TASK DATA
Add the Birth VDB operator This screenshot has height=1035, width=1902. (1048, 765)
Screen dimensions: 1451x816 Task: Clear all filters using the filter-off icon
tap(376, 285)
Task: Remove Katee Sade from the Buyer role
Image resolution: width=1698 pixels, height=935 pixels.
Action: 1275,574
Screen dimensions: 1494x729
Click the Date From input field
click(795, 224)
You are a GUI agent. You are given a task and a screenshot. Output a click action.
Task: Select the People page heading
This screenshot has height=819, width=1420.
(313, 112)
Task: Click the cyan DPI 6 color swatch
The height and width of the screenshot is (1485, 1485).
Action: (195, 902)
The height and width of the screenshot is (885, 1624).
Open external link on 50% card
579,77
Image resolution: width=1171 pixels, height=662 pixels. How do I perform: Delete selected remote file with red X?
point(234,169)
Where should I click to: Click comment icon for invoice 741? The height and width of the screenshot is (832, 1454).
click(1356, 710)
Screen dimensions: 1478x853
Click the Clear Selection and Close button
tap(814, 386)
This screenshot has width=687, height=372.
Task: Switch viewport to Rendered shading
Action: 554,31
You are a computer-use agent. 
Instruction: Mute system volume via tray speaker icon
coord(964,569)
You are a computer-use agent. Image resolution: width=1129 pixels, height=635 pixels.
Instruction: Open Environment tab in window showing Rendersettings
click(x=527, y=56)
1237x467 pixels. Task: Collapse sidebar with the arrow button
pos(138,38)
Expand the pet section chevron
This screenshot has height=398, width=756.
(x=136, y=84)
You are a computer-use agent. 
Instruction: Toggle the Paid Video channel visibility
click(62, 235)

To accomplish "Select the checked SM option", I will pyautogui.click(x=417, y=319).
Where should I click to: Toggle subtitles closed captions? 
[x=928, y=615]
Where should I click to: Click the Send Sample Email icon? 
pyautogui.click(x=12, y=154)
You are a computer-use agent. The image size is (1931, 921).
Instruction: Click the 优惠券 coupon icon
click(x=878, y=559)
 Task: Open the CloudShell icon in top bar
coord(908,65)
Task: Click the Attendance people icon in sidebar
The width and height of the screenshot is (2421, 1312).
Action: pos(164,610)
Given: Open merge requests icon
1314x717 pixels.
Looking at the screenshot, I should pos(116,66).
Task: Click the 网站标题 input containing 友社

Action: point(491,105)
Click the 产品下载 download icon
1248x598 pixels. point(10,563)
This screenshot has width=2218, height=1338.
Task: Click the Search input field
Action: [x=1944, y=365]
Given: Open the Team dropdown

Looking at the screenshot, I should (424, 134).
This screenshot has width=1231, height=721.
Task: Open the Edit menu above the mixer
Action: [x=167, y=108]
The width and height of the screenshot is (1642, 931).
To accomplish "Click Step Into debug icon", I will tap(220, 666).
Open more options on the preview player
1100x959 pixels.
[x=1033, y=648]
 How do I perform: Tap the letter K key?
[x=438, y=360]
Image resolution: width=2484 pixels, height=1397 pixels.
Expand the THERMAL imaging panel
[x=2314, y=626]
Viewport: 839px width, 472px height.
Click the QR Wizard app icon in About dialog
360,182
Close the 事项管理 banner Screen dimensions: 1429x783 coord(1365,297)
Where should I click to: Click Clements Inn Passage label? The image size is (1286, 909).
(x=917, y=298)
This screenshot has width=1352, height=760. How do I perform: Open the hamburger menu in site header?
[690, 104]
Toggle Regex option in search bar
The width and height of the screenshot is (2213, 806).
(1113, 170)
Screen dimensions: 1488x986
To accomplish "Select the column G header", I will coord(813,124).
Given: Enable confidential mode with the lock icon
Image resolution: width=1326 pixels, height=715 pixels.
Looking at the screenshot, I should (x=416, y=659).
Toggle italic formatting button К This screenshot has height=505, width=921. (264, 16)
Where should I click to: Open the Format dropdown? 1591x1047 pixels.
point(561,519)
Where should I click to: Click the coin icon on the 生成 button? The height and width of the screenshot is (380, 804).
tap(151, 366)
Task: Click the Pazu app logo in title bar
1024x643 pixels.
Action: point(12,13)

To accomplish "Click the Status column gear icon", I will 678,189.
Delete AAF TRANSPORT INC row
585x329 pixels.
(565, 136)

EXERCISE AIM
Generate an exact reproduction of all entries.

TASK ANSWER
Add the Birth VDB operator This screenshot has height=1035, width=1902. (1048, 765)
Screen dimensions: 1451x816 Task: Clear all filters using the filter-off icon
tap(376, 285)
Task: Remove Katee Sade from the Buyer role
Image resolution: width=1698 pixels, height=935 pixels.
Action: 1275,574
Screen dimensions: 1494x729
Click the Date From input field
click(795, 224)
You are a GUI agent. You are given a task and a screenshot. Output a click action.
Task: Select the People page heading
This screenshot has height=819, width=1420.
(313, 112)
Task: Click the cyan DPI 6 color swatch
The height and width of the screenshot is (1485, 1485).
Action: (195, 902)
The height and width of the screenshot is (885, 1624).
Open external link on 50% card
579,77
Image resolution: width=1171 pixels, height=662 pixels. How do I perform: Delete selected remote file with red X?
point(234,169)
Where should I click to: Click comment icon for invoice 741? The height and width of the screenshot is (832, 1454).
click(1356, 710)
Screen dimensions: 1478x853
Click the Clear Selection and Close button
tap(814, 386)
This screenshot has width=687, height=372.
Task: Switch viewport to Rendered shading
Action: 554,31
You are a computer-use agent. 
Instruction: Mute system volume via tray speaker icon
coord(964,569)
You are a computer-use agent. Image resolution: width=1129 pixels, height=635 pixels.
Instruction: Open Environment tab in window showing Rendersettings
click(x=527, y=56)
1237x467 pixels. Task: Collapse sidebar with the arrow button
pos(138,38)
Expand the pet section chevron
This screenshot has height=398, width=756.
(x=136, y=84)
You are a computer-use agent. 
Instruction: Toggle the Paid Video channel visibility
click(62, 235)

To accomplish "Select the checked SM option", I will pyautogui.click(x=417, y=319).
Where should I click to: Toggle subtitles closed captions? 
[x=928, y=615]
Where should I click to: Click the Send Sample Email icon? 
pyautogui.click(x=12, y=154)
You are a computer-use agent. The image size is (1931, 921).
Instruction: Click the 优惠券 coupon icon
click(x=878, y=559)
 Task: Open the CloudShell icon in top bar
coord(908,65)
Task: Click the Attendance people icon in sidebar
The width and height of the screenshot is (2421, 1312).
Action: pos(164,610)
Given: Open merge requests icon
1314x717 pixels.
Looking at the screenshot, I should pos(116,66).
Task: Click the 网站标题 input containing 友社

Action: point(491,105)
Click the 产品下载 download icon
1248x598 pixels. point(10,563)
This screenshot has width=2218, height=1338.
Task: Click the Search input field
Action: [x=1944, y=365]
Given: Open the Team dropdown

Looking at the screenshot, I should (424, 134).
This screenshot has width=1231, height=721.
Task: Open the Edit menu above the mixer
Action: [x=167, y=108]
The width and height of the screenshot is (1642, 931).
To accomplish "Click Step Into debug icon", I will tap(220, 666).
Open more options on the preview player
1100x959 pixels.
[x=1033, y=648]
 How do I perform: Tap the letter K key?
[x=438, y=360]
Image resolution: width=2484 pixels, height=1397 pixels.
Expand the THERMAL imaging panel
[x=2314, y=626]
Viewport: 839px width, 472px height.
Click the QR Wizard app icon in About dialog
360,182
Close the 事项管理 banner Screen dimensions: 1429x783 coord(1365,297)
Where should I click to: Click Clements Inn Passage label? The image size is (1286, 909).
(x=917, y=298)
This screenshot has width=1352, height=760. How do I perform: Open the hamburger menu in site header?
[690, 104]
Toggle Regex option in search bar
The width and height of the screenshot is (2213, 806).
(1113, 170)
Screen dimensions: 1488x986
To accomplish "Select the column G header", I will coord(813,124).
Given: Enable confidential mode with the lock icon
Image resolution: width=1326 pixels, height=715 pixels.
Looking at the screenshot, I should (x=416, y=659).
Toggle italic formatting button К This screenshot has height=505, width=921. (264, 16)
Where should I click to: Open the Format dropdown? 1591x1047 pixels.
point(561,519)
Where should I click to: Click the coin icon on the 生成 button? The height and width of the screenshot is (380, 804).
tap(151, 366)
Task: Click the Pazu app logo in title bar
1024x643 pixels.
Action: point(12,13)

To accomplish "Click the Status column gear icon", I will 678,189.
Delete AAF TRANSPORT INC row
585x329 pixels.
(565, 136)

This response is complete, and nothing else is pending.